*Items from a dataset*
========================
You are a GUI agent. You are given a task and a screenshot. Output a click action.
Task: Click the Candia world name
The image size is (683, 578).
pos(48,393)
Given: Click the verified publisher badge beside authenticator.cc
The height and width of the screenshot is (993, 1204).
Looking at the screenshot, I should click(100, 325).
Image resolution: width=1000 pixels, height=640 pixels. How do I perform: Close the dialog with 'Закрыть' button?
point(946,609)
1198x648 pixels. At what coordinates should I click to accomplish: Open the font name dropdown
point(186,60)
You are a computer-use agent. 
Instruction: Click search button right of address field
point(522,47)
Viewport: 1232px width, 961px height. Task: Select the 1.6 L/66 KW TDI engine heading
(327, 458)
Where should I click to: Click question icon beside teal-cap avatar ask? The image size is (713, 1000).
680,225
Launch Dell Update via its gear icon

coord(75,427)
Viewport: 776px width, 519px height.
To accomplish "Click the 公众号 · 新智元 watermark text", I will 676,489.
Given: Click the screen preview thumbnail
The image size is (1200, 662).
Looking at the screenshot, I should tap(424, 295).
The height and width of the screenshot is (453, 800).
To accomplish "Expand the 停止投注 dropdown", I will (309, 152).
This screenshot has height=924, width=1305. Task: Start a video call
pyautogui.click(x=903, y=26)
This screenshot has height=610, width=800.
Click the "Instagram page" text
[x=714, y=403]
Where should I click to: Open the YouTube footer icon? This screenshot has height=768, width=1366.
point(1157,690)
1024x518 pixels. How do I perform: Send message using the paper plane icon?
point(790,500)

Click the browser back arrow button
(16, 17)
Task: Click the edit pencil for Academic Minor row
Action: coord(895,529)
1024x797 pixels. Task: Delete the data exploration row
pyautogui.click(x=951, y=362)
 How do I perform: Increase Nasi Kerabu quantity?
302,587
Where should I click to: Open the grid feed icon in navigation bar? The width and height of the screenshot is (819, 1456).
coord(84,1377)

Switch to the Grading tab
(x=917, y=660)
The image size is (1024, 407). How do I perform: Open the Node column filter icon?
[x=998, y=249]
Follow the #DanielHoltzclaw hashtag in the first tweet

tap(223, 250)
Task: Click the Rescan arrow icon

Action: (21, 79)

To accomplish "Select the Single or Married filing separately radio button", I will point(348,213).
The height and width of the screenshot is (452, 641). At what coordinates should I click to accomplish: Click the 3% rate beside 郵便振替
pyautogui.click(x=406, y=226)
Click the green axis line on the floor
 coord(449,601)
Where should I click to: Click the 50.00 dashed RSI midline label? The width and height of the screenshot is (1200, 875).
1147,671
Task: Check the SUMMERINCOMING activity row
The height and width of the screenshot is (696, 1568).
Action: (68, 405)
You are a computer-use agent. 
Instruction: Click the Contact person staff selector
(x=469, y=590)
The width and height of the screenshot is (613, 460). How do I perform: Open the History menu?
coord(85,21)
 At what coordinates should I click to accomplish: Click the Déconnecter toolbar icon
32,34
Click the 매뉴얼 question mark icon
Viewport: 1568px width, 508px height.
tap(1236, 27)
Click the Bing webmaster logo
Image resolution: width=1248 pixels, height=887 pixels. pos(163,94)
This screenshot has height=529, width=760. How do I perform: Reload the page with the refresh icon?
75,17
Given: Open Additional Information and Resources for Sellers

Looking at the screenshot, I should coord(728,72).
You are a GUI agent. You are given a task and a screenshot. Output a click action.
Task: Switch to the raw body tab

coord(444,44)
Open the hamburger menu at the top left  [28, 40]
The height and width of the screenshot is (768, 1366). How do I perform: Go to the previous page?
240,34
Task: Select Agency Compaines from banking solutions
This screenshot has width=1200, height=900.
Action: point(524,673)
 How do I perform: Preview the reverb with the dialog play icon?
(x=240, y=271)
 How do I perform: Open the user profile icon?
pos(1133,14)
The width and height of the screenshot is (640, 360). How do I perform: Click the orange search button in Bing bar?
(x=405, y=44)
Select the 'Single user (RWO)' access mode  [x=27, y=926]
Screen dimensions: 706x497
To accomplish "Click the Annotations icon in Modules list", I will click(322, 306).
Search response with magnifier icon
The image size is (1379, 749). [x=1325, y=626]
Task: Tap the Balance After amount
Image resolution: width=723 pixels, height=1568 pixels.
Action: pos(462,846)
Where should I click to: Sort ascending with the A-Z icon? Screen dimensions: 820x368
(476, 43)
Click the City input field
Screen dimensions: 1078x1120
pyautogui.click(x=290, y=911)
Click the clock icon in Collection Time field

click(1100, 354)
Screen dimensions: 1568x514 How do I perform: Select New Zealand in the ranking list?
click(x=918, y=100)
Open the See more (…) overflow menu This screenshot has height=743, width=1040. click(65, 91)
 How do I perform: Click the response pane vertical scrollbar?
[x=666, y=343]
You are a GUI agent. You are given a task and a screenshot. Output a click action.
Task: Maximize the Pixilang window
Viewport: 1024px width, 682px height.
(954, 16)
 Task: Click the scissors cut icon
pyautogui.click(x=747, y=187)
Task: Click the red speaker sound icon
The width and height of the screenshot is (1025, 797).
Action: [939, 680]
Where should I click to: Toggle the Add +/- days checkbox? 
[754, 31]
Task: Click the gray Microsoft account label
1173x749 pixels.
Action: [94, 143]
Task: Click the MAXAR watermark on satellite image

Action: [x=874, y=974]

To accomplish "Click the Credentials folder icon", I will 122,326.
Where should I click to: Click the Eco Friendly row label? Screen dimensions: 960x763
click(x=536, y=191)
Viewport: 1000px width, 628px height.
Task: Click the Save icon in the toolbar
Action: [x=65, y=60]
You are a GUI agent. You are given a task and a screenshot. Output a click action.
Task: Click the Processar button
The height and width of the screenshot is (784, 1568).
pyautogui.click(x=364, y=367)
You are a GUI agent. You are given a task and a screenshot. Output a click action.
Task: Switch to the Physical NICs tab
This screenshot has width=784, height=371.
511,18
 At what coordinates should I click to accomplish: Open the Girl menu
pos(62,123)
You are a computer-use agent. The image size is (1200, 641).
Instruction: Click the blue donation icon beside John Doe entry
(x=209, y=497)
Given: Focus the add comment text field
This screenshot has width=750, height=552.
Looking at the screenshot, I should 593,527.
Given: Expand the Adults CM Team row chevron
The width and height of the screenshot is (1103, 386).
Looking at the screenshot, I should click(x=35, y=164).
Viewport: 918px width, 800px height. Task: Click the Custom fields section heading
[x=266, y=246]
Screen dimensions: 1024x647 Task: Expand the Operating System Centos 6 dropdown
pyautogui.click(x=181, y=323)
========================
*TASK TO COMPLETE*
Using the data above, repeat exactly the lines that begin at the line with "How do I perform: Preview" and end at the line with "Task: Click the Processar button", both ends included.

*RESULT FOR THIS TASK*
 How do I perform: Preview the reverb with the dialog play icon?
(x=240, y=271)
 How do I perform: Open the user profile icon?
pos(1133,14)
The width and height of the screenshot is (640, 360). How do I perform: Click the orange search button in Bing bar?
(x=405, y=44)
Select the 'Single user (RWO)' access mode  [x=27, y=926]
Screen dimensions: 706x497
To accomplish "Click the Annotations icon in Modules list", I will click(322, 306).
Search response with magnifier icon
The image size is (1379, 749). [x=1325, y=626]
Task: Tap the Balance After amount
Image resolution: width=723 pixels, height=1568 pixels.
Action: pos(462,846)
Where should I click to: Sort ascending with the A-Z icon? Screen dimensions: 820x368
(476, 43)
Click the City input field
Screen dimensions: 1078x1120
pyautogui.click(x=290, y=911)
Click the clock icon in Collection Time field

click(1100, 354)
Screen dimensions: 1568x514 How do I perform: Select New Zealand in the ranking list?
click(x=918, y=100)
Open the See more (…) overflow menu This screenshot has height=743, width=1040. click(65, 91)
 How do I perform: Click the response pane vertical scrollbar?
[x=666, y=343]
You are a GUI agent. You are given a task and a screenshot. Output a click action.
Task: Maximize the Pixilang window
Viewport: 1024px width, 682px height.
(954, 16)
 Task: Click the scissors cut icon
pyautogui.click(x=747, y=187)
Task: Click the red speaker sound icon
The width and height of the screenshot is (1025, 797).
Action: [939, 680]
Where should I click to: Toggle the Add +/- days checkbox? 
[754, 31]
Task: Click the gray Microsoft account label
1173x749 pixels.
Action: [94, 143]
Task: Click the MAXAR watermark on satellite image

Action: [x=874, y=974]

To accomplish "Click the Credentials folder icon", I will 122,326.
Where should I click to: Click the Eco Friendly row label? Screen dimensions: 960x763
click(x=536, y=191)
Viewport: 1000px width, 628px height.
Task: Click the Save icon in the toolbar
Action: [x=65, y=60]
You are a GUI agent. You are given a task and a screenshot. Output a click action.
Task: Click the Processar button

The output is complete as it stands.